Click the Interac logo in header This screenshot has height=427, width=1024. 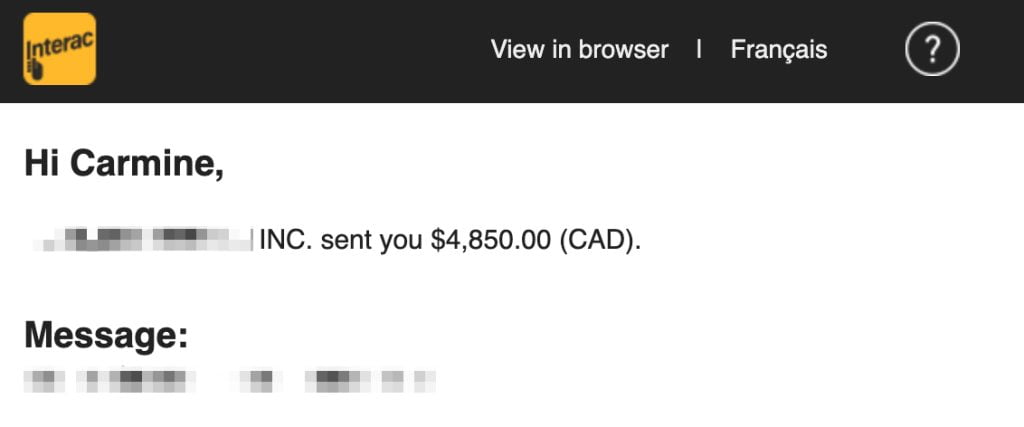60,48
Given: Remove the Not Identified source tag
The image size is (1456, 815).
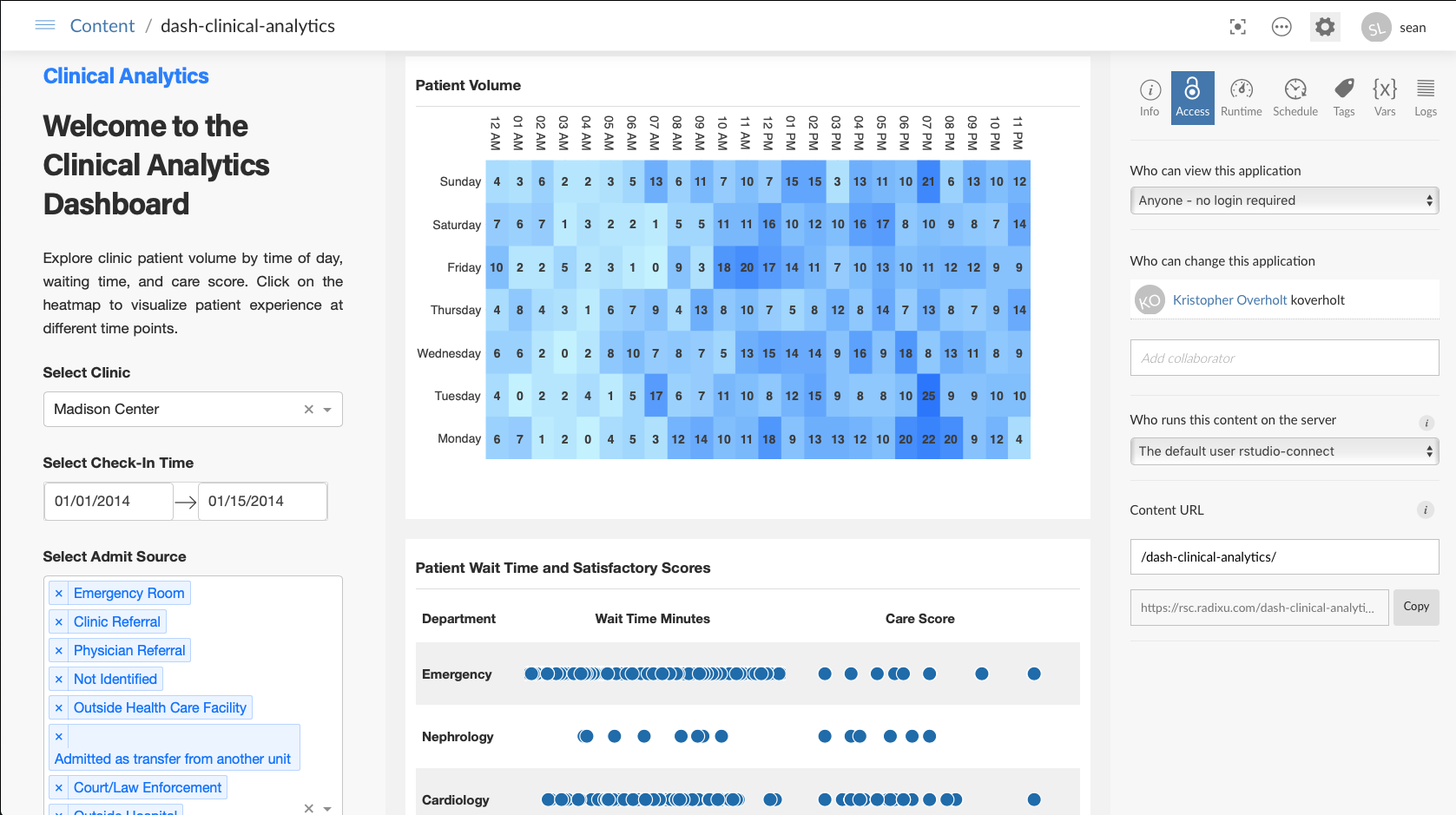Looking at the screenshot, I should [59, 680].
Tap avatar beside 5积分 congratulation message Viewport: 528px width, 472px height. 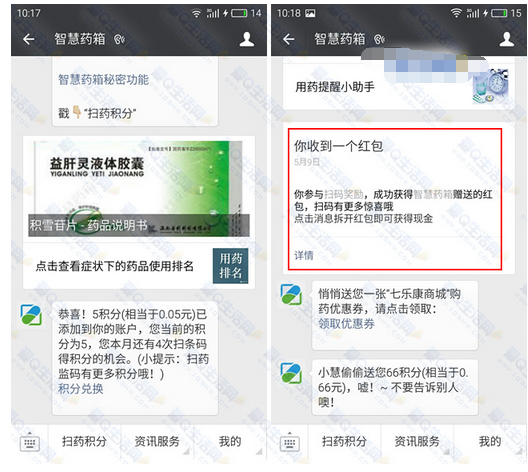point(31,315)
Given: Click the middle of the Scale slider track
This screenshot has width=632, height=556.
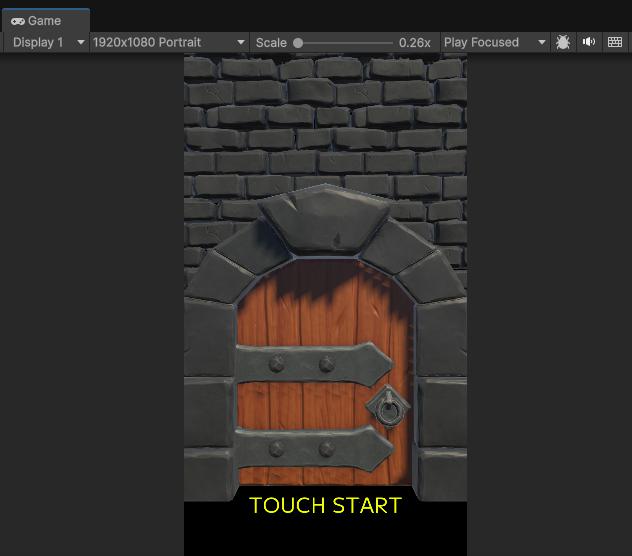Looking at the screenshot, I should click(345, 43).
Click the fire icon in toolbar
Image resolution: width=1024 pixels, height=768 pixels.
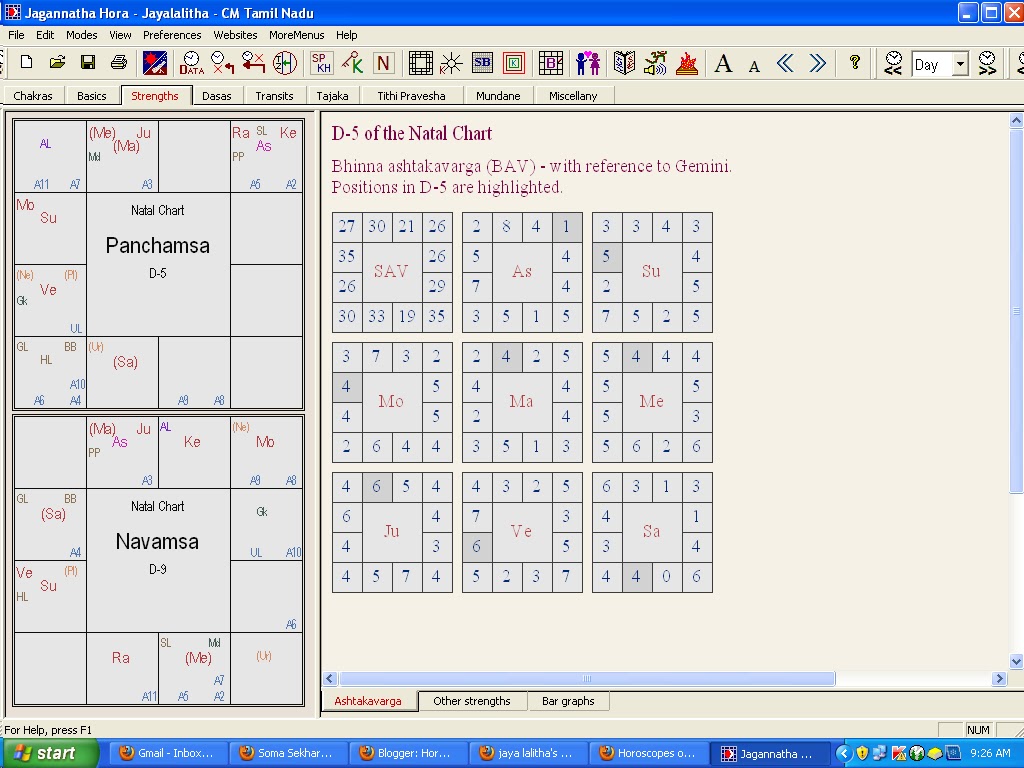(686, 63)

+-------+

# How to complete this task
Only the lines starting at the one that holds "Given: Click the" and ending at the last line of the data belong in your answer. Please set them down exactly and omit the pictures.

# Answer to the exercise
Given: Click the middle of the Scale slider track
This screenshot has width=632, height=556.
Looking at the screenshot, I should click(345, 43).
Click the fire icon in toolbar
Image resolution: width=1024 pixels, height=768 pixels.
(686, 63)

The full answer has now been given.